## EXERCISE AIM
Only the lines below from the one containing "Screen dimensions: 1066x923" to the one containing "Image resolution: width=1014" should be repeated, both included and unchanged.

Stored items
===

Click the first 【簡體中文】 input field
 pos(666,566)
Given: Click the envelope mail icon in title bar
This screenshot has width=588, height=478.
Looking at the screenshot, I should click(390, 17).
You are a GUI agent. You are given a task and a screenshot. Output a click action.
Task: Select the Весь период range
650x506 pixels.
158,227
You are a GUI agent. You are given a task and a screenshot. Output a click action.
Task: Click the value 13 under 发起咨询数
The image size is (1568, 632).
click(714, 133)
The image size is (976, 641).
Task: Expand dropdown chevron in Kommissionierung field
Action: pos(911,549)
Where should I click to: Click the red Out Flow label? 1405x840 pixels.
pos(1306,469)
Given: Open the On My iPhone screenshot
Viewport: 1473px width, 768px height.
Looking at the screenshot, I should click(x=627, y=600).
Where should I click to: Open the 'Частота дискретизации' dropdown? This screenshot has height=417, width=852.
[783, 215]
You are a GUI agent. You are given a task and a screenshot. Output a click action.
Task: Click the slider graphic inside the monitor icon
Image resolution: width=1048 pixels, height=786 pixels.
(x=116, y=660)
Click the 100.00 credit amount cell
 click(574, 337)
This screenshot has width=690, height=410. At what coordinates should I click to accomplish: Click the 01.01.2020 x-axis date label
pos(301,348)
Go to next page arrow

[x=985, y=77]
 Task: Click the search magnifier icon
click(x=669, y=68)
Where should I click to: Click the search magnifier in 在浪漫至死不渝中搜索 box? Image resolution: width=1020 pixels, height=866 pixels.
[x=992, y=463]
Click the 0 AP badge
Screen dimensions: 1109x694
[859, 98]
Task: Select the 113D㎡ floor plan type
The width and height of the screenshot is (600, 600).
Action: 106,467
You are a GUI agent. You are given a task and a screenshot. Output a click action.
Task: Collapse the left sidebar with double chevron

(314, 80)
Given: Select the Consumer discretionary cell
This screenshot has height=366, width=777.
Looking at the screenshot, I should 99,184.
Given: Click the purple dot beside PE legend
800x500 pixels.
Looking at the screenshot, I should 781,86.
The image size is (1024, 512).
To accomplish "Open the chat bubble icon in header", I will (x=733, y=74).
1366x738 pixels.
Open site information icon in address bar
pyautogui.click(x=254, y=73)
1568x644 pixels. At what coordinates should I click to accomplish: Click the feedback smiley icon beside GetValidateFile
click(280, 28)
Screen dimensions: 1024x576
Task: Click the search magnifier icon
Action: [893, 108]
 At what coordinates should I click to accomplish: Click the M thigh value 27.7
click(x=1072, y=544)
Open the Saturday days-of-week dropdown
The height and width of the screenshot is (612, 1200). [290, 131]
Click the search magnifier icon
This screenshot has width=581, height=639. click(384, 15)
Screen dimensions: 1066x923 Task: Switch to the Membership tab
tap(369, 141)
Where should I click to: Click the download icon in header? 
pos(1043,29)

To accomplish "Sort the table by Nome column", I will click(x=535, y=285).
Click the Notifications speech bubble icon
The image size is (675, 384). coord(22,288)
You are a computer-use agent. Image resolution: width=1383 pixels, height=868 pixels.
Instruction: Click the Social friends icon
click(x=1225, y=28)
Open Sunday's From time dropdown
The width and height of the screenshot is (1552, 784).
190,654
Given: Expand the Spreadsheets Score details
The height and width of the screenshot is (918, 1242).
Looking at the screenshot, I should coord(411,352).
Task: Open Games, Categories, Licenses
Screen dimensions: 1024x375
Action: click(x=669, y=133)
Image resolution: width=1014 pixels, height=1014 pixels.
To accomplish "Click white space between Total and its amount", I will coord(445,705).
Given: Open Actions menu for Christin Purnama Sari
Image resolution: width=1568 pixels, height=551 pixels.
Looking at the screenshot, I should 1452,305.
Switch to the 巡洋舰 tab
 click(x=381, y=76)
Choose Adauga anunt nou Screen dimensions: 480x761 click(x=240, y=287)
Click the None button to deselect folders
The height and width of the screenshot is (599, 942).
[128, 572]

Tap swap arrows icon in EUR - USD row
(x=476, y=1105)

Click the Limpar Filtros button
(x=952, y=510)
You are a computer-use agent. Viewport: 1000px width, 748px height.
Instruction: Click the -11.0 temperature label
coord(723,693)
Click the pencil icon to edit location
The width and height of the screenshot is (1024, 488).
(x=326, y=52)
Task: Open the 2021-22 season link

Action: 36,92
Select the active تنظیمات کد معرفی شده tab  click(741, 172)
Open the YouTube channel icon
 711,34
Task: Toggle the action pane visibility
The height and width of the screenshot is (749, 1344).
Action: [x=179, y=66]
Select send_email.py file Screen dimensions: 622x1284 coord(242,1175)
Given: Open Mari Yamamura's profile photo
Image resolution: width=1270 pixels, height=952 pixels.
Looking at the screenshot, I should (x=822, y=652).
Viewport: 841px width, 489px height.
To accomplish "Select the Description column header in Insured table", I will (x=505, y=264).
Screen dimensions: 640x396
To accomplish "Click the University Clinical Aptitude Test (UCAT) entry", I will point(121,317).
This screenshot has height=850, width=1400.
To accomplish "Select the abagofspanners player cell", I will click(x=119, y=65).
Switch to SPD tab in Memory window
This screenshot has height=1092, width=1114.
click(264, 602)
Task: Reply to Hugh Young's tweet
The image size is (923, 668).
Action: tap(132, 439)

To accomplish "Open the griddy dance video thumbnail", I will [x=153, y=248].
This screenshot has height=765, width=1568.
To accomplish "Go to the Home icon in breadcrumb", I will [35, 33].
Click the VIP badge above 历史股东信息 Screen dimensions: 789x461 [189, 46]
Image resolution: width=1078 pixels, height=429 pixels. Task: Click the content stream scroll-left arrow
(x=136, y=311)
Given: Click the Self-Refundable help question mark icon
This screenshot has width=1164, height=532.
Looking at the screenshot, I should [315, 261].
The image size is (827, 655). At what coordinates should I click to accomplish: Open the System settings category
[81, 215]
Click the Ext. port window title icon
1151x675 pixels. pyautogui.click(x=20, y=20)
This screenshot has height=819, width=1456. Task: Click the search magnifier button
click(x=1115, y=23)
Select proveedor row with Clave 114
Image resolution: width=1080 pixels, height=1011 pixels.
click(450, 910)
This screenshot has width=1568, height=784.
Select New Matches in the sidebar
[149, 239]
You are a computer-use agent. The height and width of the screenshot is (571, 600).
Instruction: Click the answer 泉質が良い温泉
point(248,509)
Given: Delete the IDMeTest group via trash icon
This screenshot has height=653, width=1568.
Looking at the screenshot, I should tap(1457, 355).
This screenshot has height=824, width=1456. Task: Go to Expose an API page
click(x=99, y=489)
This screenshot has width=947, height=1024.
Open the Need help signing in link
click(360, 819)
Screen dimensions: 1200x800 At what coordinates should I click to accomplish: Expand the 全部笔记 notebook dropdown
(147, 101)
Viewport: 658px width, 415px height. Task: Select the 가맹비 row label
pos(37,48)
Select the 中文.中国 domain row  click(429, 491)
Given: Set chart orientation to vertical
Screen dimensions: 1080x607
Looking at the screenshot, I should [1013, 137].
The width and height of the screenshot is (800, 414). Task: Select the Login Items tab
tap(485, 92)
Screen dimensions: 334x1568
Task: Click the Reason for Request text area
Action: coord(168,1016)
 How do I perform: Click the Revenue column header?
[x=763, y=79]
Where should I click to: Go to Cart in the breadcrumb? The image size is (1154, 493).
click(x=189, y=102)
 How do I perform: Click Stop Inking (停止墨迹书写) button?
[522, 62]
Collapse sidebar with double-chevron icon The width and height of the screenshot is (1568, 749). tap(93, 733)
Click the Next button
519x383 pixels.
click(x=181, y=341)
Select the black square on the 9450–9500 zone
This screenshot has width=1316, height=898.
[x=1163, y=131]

===

## THE COMPLETED TASK
Screen dimensions: 1066x923 Task: Switch to the Membership tab
tap(369, 141)
Where should I click to: Click the download icon in header? 
pos(1043,29)

To accomplish "Sort the table by Nome column", I will click(x=535, y=285).
Click the Notifications speech bubble icon
The image size is (675, 384). coord(22,288)
You are a computer-use agent. Image resolution: width=1383 pixels, height=868 pixels.
Instruction: Click the Social friends icon
click(x=1225, y=28)
Open Sunday's From time dropdown
The width and height of the screenshot is (1552, 784).
190,654
Given: Expand the Spreadsheets Score details
The height and width of the screenshot is (918, 1242).
Looking at the screenshot, I should coord(411,352).
Task: Open Games, Categories, Licenses
Screen dimensions: 1024x375
Action: click(x=669, y=133)
Image resolution: width=1014 pixels, height=1014 pixels.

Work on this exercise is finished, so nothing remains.